Perhaps his biggest mistake is one of organization. The Lies of the Land splits into four parts, with each section highlighting the rural influence of a different institution. But the first section “Militarized Space” is clearly the most remarkable and dramatic. The rest of the book, unfortunately, can’t compare.
In “Militarized Space” Conn presents rural America’s origin story as a military project. Soldiers murdered native populations to create the space for an agricultural economy. The Army Corps of Engineers transformed the spaces to support towns, and today rural America’s wealth intertwines so closely with the military industrial complex that Red states are compelled to support the military wherever that may lead.
“The South, it is probably fair to say, became the first region of the country to become dependent on federal money to such an extent,” Conn writes, “creating what the historian Bruce Schulman has cleverly called ‘the military-payroll complex.’ And as James Sparrow has persuasively argued, World War II also effectively created a ‘warfare state’ that was not rolled back once the war was over.”
Maybe it’s immature to think of war as history’s main character. But what are the other options? In “Militarized Space” we get Conn’s most exciting ideas. Not only does he throw a pie in the face of anyone who says the South is a bastion of small government, he also explores all the messy themes inherent to war stories. Predatory recruitment, dead siblings, broken families. It’s heavy stuff.
One cannot be blamed for finding the successive sections—which cover issues related to industrialization, outlet stores, and suburbanization—a little lackluster. Moreover, in these dryer topics Conn betrays his greatest frailty: his writing is a little weak.
Take for example these two sentences near the close of Conn’s chapter on the Turner family’s Dollar Store: “For well over a century, rural poverty has been viewed as a crisis demanding a solution, an aberration from the natural order of things. For Turners, it has proved a golden opportunity.”
It’s fine insofar that it delivers a perspective. But critical readers may retract points for unoriginality. Cliches such as “the natural order of things” and “golden opportunity” should be eliminated on the second pass. We’ve read them so often we don’t even read them anymore; to include overused language only serves to disengage the reader. Especially in the age of artificial intelligence, we should all be critical of the knee-jerk urge to regurgitate the most obvious thing. It’s a little lazy and does a disservice to seriousness of Conn’s subject.

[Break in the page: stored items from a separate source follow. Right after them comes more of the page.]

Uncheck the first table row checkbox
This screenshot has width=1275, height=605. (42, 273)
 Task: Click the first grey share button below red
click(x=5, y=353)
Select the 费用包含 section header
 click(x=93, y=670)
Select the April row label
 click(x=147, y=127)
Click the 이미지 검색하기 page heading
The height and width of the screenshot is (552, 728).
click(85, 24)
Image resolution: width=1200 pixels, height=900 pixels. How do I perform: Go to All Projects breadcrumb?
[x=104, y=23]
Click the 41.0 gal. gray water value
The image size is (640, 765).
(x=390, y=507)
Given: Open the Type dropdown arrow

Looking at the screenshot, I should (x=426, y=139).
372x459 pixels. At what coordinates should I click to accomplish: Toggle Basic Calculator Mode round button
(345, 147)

There’s no consensus on whether historians should dance for our attention. Must Conn be a showman as well as a historian? Many readers, I’m sure, are just here for the information. So long as Conn delivers the facts—and he most certainly does—there’s no reason to complain. But, for me at least, reading Conn’s book felt a little like water skiing. It’s exciting when you first get into it but, after a little while, you realize the initial thrill is gone, and you can only expect more of the same.
The Lies of the Land: Seeing Rural America For What It Is—And Isn’t is available at bookstores and through the University of Chicago Press website.